JJ 05/81: Art Blakey’s Jazz Messengers + Joe Lee Wilson at Camden Jazz Week

Forty years ago, Peter Vacher spotted 'an important modern jazz star in the making' in Blakey's ensemble. First published in Jazz Journal May 1981

2559
Wynton Marsalis at Knebworth festival the following summer, 1982. Photo © Brian O'Connor

Blakey’s bands are his lifetime roadshow. While he remains steadfast at their centre, a stream of talented sidemen comes and goes, most moving on to even greater heights. Thus, this latest sextet version of the Messengers came with new men in tenorist Bill Pierce, Charles Fambrough (bass) and trumpeter Wynton Marsalis, each on this evidence highly capable and properly attuned to the Blakey hard bop song book.

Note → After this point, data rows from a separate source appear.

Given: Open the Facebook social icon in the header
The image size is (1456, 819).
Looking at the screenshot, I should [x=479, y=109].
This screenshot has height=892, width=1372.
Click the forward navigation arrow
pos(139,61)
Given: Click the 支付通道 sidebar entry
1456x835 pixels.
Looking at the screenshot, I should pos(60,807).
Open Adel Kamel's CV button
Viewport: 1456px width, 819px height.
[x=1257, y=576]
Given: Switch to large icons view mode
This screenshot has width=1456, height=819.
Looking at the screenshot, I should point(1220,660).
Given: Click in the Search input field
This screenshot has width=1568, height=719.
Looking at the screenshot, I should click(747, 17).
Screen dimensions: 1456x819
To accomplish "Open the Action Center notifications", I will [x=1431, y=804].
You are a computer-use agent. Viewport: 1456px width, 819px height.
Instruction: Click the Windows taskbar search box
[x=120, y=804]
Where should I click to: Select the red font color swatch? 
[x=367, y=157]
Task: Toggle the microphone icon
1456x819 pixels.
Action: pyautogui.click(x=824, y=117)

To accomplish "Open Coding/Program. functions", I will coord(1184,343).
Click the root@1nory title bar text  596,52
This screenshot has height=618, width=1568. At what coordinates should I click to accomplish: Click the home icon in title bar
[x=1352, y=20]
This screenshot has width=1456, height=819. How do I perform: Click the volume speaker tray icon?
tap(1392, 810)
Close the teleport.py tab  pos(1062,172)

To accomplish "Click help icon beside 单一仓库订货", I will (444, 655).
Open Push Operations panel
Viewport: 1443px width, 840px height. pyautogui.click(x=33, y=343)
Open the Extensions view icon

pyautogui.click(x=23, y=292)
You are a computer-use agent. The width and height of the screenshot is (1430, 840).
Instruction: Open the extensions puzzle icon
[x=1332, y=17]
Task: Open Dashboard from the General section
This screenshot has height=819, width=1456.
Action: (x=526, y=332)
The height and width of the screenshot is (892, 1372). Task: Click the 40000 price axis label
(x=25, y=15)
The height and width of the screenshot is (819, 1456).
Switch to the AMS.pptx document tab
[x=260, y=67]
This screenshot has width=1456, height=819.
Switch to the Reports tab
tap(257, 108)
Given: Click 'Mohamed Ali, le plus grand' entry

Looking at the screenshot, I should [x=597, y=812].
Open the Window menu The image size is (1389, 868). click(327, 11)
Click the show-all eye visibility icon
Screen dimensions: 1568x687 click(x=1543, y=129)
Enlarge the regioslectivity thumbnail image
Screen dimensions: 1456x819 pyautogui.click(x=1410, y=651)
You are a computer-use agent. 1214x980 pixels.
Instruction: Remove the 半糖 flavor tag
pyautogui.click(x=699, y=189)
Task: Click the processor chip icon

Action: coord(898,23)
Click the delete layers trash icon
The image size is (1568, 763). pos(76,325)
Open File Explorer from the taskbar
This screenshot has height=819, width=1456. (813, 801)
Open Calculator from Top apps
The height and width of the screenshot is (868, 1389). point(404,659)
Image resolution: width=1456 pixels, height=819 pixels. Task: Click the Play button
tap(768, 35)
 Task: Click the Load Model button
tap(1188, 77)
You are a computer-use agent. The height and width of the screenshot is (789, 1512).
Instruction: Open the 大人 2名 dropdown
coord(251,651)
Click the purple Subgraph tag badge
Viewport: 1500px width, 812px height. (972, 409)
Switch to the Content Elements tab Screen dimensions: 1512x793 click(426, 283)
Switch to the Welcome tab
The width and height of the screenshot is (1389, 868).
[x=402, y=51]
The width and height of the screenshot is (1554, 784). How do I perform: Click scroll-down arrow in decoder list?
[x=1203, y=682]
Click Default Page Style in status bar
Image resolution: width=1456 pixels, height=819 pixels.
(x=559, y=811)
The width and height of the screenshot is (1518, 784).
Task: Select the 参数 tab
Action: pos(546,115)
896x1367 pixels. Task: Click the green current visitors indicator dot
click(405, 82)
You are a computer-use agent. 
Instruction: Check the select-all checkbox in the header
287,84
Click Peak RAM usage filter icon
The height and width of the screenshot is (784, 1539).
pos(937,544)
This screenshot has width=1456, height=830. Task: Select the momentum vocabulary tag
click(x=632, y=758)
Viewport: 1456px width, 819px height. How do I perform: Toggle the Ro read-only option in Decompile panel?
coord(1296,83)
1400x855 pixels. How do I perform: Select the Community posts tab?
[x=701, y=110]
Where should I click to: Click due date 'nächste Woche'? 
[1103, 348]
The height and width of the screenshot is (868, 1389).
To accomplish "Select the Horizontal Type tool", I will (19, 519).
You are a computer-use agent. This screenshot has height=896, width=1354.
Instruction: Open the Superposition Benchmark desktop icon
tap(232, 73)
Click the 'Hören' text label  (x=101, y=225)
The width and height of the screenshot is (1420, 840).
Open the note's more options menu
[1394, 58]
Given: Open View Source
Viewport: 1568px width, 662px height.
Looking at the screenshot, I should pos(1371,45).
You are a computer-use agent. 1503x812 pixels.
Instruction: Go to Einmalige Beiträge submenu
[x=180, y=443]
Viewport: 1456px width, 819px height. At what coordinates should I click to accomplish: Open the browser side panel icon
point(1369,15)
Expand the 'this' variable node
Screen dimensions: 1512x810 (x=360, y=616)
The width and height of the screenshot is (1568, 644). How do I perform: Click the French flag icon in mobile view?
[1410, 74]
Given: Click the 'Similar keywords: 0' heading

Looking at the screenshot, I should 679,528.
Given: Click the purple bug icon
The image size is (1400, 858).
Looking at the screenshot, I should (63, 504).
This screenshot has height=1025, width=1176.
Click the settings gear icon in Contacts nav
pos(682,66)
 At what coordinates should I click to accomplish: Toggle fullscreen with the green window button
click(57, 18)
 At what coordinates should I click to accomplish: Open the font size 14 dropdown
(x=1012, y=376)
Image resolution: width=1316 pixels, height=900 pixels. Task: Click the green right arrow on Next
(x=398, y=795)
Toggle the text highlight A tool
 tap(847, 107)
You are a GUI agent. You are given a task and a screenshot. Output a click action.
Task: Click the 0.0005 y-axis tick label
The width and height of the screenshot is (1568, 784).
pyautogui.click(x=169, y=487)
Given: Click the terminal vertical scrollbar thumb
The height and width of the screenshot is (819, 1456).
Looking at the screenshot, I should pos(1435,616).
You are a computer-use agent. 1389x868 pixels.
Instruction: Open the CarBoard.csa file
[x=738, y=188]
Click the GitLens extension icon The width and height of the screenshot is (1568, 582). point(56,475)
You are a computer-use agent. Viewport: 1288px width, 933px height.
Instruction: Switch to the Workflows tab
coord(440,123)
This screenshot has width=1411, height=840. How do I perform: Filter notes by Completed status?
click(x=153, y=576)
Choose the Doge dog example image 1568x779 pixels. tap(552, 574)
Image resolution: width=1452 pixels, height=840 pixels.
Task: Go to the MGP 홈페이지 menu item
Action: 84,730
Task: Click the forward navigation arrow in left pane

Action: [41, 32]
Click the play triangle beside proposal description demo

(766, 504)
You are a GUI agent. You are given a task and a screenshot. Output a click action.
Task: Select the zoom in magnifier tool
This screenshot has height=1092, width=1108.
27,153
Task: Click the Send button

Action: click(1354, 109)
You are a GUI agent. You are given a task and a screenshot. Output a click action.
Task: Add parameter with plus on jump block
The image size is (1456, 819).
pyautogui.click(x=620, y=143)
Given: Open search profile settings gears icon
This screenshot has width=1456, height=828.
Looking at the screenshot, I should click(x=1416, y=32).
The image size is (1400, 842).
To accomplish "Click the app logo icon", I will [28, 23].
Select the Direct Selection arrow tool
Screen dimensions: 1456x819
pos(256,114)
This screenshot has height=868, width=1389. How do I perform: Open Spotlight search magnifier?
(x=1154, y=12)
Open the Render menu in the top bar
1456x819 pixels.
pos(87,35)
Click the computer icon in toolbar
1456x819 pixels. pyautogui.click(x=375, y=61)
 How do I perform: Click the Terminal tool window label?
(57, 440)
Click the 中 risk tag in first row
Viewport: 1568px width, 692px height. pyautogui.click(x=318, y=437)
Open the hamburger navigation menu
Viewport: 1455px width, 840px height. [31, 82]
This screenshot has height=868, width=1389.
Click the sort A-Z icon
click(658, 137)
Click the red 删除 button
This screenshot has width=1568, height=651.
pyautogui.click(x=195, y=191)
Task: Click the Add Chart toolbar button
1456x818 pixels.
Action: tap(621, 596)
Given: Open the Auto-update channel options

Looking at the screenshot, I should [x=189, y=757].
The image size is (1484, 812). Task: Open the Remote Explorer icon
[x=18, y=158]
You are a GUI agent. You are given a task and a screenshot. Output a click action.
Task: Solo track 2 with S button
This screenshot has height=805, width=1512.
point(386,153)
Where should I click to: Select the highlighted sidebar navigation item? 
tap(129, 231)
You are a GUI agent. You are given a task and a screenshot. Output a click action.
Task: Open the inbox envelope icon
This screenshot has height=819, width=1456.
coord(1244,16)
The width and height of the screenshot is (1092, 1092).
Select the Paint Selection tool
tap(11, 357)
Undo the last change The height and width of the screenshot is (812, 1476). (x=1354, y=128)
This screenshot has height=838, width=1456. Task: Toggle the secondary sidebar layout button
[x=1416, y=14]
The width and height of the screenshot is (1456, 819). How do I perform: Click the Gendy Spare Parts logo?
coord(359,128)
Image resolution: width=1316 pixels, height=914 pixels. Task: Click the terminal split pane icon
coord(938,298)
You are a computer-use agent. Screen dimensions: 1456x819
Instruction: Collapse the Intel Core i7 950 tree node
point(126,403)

From their first selection, a blues line with a typically nifty theme, Blakey’s men played with enthusiasm and offered a flow of bright and brisk solos that held a packed audience enthralled right through to Blues March, the band’s climactic piece.

Marsalis, from New Orleans, clearly is an important modern jazz star in the making. Possessed of a full tone, he has technique enough to accomplish everything he sets out to do, his tip-toe flexibility shown at its best as he sizzles through the harmonies on uptempo material. He has also a flair for the lyrical, although never saccharine, his feature How Deep Is The Ocean calling Clifford Brown to mind at times.

His co-horns, Pierce and altoist Bobby Watson are neatly contrasted: The tenorist a sober and convincingly fluent player in the post-bop idiom with Watson as the crowd-pleaser, strutting expressively on the blues.

Blakey, as ever, pushes, prods, and explodes with canny instinct and barefaced understanding, always compounding the ensemble momentum. A great man.

No such plaudits for the concert’s first half. Joe Lee Wilson is a singer whose voice is truly a noble instrument yet save for his guest pianist, Bobby Few, his musical cohorts could claim little distinction. Repertoire and execution made their set a dreary experience.